The owners of the house, Col Bhatt and his wife, died in an accident almost 10 years ago. And since then their children (all in their 30s and above now) Ranjana, Anjana and Babloo, have lived life under odd circumstances. No electricity, no water supply and no decent lifestyle, having no visitors to the home and with no near and dear ones to push life back on track for them.
Everything seems to have come to a standstill here. After the reports came in newspapers and TV channels about the siblings’ isolation, several NGOs have volunteered to help them overcome the shock. The trio has distanced themselves from the society and lives in isolation. “There is no one we can rely on. Aunty is slightly better but I hate uncle,” says Anjana, the younger daughter (approximately in 30s), who still appears to be in state of shock.
The elder Ranjana, though in sound mental state, too chose to confine her life within the four walls of the house. A postgraduate and fluent in English, she said, “We don’t need any help. We get our father’s pension which is enough to manage the living.”

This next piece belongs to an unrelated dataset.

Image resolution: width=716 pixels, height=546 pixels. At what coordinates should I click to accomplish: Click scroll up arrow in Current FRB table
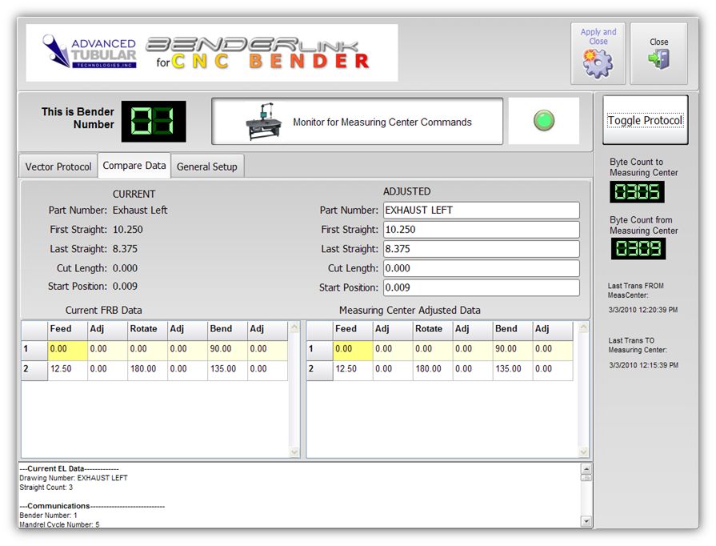coord(294,327)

The neighbours said that they often tried to help the family and asked if they wanted the electricity connection and other assistance. But the family refuses each time.
Only Anjana can be seen moving on the streets sometimes and asking for food and money from people. “She often knocks my gate late at night and asks for food. We give her whatever she needs-clothes, money, food,” said a woman in the neighbourhood.
Even while the family refuses to speak out as to why they chose such a lifestyle, an unsaid fear seemed loud enough. “Why should they take our property? It is our property and we are its masters,” murmured Anjana during her conversations.
The reason may still be unknown but the mental trauma that the trio faced after losing their parents is still quite high on their minds. A conversation with the family proves they have had a good upbringing and all are well educated. But the circumstances have led the family on a different path.